Getting the young girls to talk and attaching a number to the problem is the challenge.

"I don't think there's a young girl alive who's going to say 'I'm trading oral sex for an exam or something or an essay.' "

There's a fine line between panic and addressing such issues, Ms. Dingwell maintains.

"If we're too quick to pronounce a judgment, we often prevent people from talking to us."

But Kelly Steeves of Moncton's PEERS (Prostitutes Empowerment Education Resource Society), takes the opposite approach.

"Because people are becoming aware of it, we have to pull our heads out of the sand," said Ms. Steeves. "I think we should panic, parents should panic."

District 6 superintendent Zoe Watson hasn't heard of sex being traded for favours by any of her students in the Rothesay to Sussex area. But she does know that students are involved in sexual behaviour that some parents would rather not hear about.

"From talking to teachers and talking to people that work in the sexual health centres, they were saying that our students are involved in oral sex and that many of these girls don't see this as having sex," said Mrs. Watson.
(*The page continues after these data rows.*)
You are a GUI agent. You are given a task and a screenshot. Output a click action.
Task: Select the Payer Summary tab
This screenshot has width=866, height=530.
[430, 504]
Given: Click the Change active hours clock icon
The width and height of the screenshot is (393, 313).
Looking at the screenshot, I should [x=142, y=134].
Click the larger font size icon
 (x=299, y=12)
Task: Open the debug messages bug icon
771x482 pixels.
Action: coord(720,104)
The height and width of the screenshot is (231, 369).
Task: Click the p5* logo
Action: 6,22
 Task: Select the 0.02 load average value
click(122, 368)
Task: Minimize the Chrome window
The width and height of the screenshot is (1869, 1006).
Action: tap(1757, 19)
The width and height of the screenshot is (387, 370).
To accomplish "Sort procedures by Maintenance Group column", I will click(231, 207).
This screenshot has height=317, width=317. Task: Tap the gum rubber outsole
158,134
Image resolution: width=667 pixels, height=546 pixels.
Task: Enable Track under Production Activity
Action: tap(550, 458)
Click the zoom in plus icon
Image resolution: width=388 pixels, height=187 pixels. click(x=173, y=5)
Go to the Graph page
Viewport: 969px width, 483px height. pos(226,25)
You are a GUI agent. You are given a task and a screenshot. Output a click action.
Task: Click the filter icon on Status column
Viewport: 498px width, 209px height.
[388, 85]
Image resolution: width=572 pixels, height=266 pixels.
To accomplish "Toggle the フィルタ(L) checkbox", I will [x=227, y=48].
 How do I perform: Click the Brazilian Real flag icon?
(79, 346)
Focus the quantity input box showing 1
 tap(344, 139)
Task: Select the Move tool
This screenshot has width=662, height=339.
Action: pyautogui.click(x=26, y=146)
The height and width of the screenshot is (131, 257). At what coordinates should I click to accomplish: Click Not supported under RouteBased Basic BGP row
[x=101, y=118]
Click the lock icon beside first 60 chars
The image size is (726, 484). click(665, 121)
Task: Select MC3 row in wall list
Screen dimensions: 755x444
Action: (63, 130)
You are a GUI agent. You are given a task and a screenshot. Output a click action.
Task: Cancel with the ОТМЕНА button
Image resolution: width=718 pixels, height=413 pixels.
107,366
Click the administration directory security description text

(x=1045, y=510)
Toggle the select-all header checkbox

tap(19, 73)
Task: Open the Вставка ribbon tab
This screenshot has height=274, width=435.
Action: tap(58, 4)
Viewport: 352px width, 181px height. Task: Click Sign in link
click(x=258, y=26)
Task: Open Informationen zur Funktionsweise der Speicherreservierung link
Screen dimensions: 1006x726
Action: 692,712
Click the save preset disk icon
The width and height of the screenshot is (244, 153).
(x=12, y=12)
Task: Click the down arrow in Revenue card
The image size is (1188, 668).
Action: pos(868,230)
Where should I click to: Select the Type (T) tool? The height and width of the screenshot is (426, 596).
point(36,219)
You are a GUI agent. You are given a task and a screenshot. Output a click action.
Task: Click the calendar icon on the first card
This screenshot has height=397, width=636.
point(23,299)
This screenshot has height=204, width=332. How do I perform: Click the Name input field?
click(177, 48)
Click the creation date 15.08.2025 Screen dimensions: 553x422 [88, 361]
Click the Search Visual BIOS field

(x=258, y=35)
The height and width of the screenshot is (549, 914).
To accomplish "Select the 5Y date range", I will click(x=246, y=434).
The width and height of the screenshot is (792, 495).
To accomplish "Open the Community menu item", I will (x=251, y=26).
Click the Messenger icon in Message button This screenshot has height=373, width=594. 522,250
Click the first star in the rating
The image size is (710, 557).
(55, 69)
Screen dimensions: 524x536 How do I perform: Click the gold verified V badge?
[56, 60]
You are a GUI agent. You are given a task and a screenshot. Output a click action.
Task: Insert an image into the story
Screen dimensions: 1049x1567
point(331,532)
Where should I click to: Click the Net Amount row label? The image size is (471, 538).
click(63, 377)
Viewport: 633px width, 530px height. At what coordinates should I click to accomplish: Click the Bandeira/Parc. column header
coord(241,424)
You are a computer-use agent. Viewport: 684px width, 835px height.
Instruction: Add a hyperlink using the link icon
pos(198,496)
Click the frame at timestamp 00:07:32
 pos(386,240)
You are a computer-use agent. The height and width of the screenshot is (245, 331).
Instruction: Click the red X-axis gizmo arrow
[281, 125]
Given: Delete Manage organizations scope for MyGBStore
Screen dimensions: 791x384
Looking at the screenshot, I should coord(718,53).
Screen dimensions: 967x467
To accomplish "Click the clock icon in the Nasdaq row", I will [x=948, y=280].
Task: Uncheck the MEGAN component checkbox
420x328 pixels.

An Ipsos-Read survey for the Canadian Association for Adolescent Health found that one in four students believed that oral sex is a form of abstinence. The survey is based on online responses from 1,171 interviews with teens aged 14 to 17.

Ms. Holmes says it's a discussion that occurs at the peer level rather than making it to the ears of a guidance councilor or parent.

"Unfortunately that's where the biggest problem lies in that our children are talking to other children and they're not bringing adults into the loop," said Ms. Holmes.

Eventually, says Ms. Holmes, she intends to meet with young women at various schools and orchestrate an open discussion on the topic.

"I don't think it's a wake-up call for parents, I think it's a wake-up call for the community "... We all need to wrap around our kids."